WASHINGTON, D.C. (May 1, 2013) – Pharmaceutical Research and Manufacturers of America (PhRMA) International Vice President Jay Taylor issued the following statement today:
Maintaining global incentives for research and development into new medicines is essential for continued innovation of treatments for improving the health and lives of patients. Worldwide respect for intellectual property helps to ensure that patients around the globe receive the benefits of future discoveries of life-saving medicines, including the more than 5,000 medicines currently in development by the pharmaceutical industry.
The Special 301 process garners high-level attention from our trading partners -- attention that is needed to redress intellectual property violations and market access concerns within individual markets and to send signals to other U.S. trading partners that protecting American intellectual property is important to the U.S. economy.
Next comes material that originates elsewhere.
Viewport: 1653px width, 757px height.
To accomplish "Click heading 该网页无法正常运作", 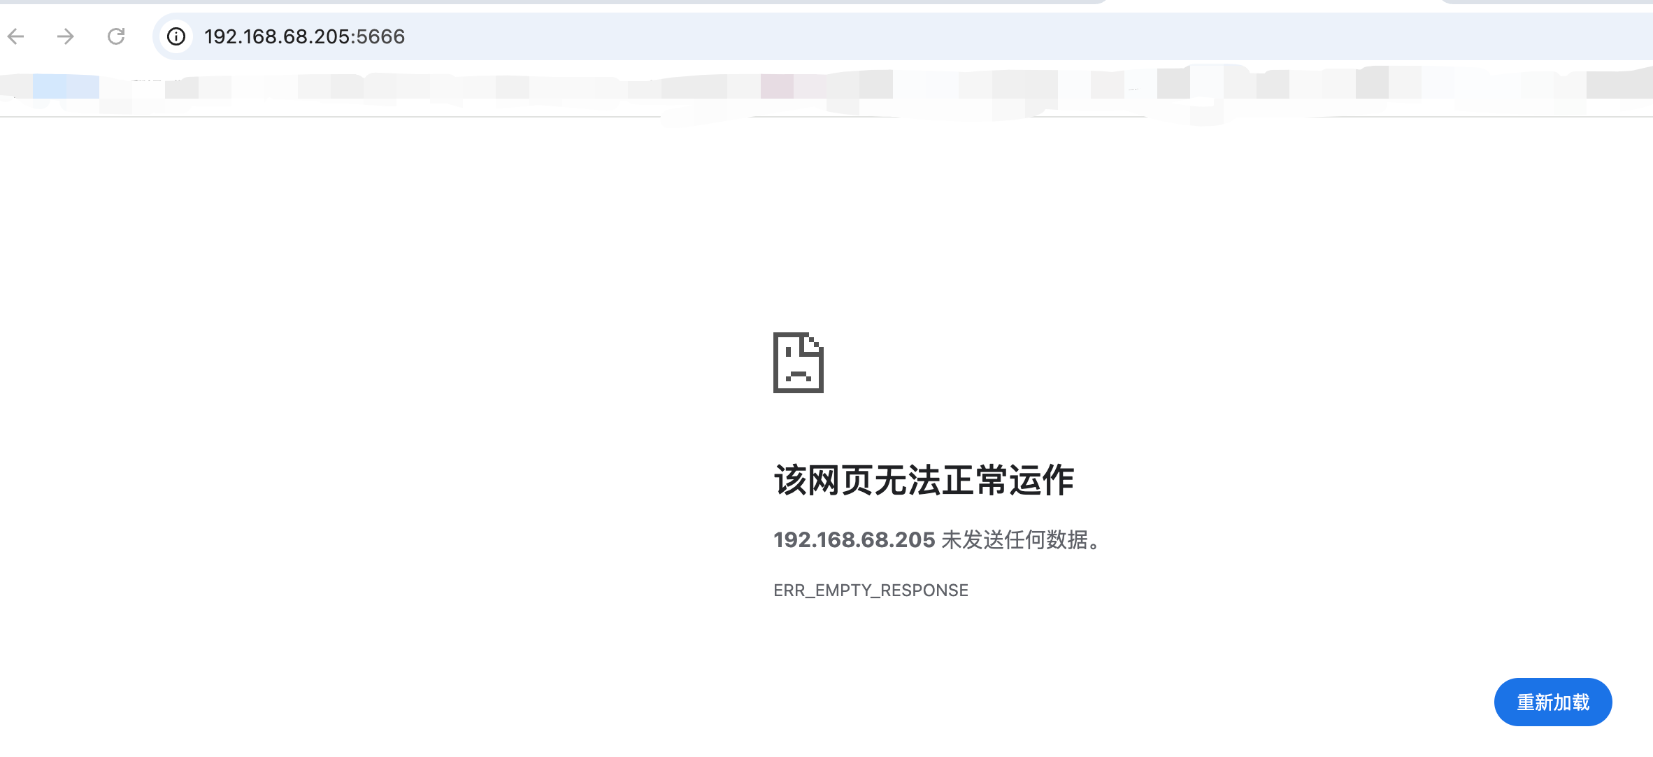I will coord(923,481).
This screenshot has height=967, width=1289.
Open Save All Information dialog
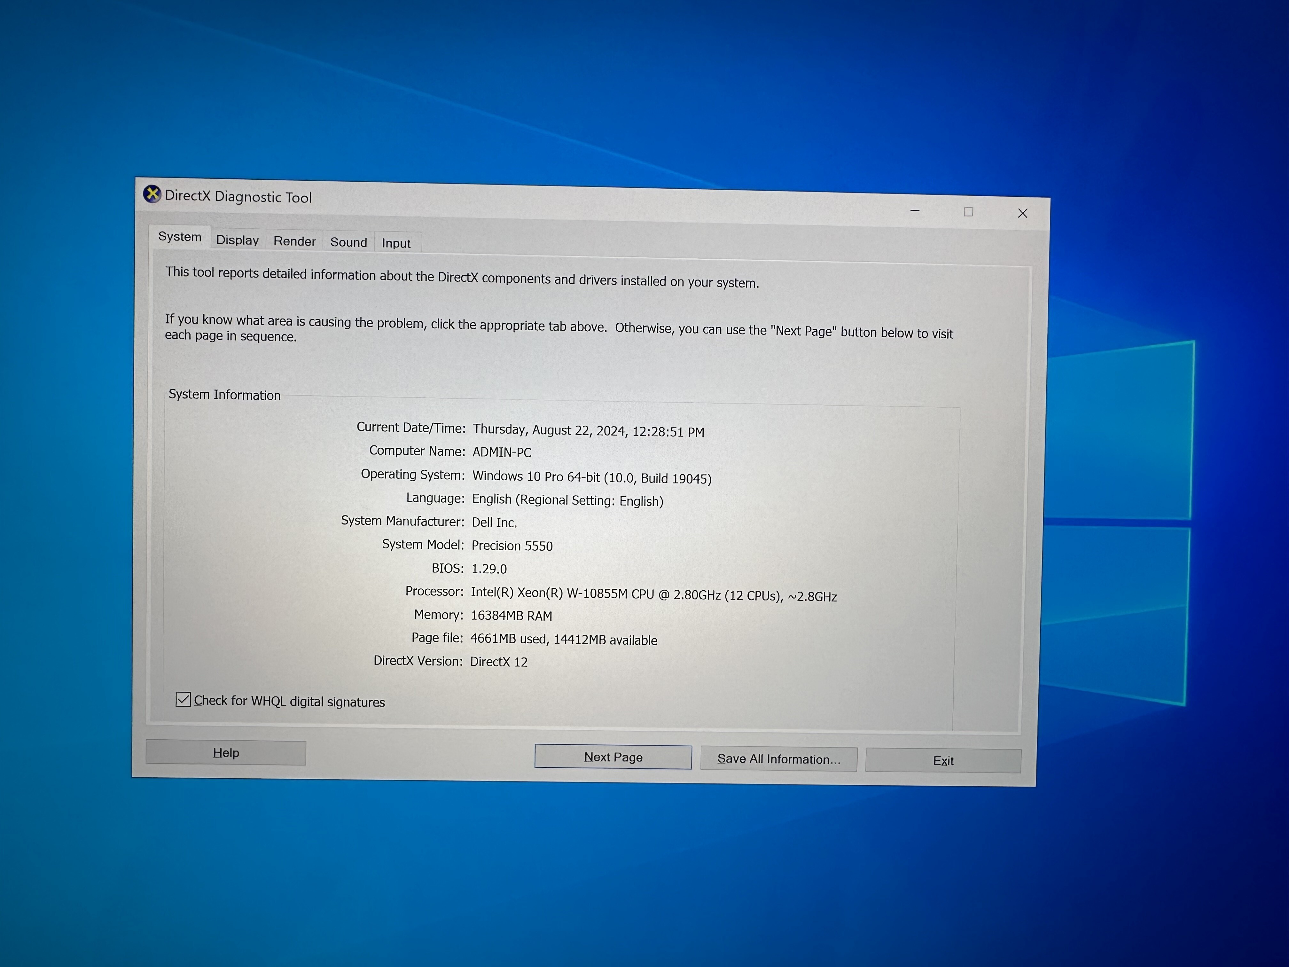(779, 759)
PhRMA and our members place a high priority on addressing the harm caused by inadequate IP protection and by the market access barriers put in place by some U.S. trading partners. We appreciate the continuing efforts underway at all levels by USTR, the Departments of State and Commerce, and the effective advocacy of U.S. overseas missions to promote compliance with international obligations.
However, we are dismayed that USTR did not grant an out-of-cycle review for India. The deteriorating protections for patented medicines in India have become increasingly concerning. Over the past year, the Government of India has issued several intellectual property decisions that have disproportionately impacted U.S. biopharmaceutical companies and a number of other innovative sectors. The IP regime in India has been structured and applied in ways that prop up local industries to the detriment of U.S. jobs and the worlds patients.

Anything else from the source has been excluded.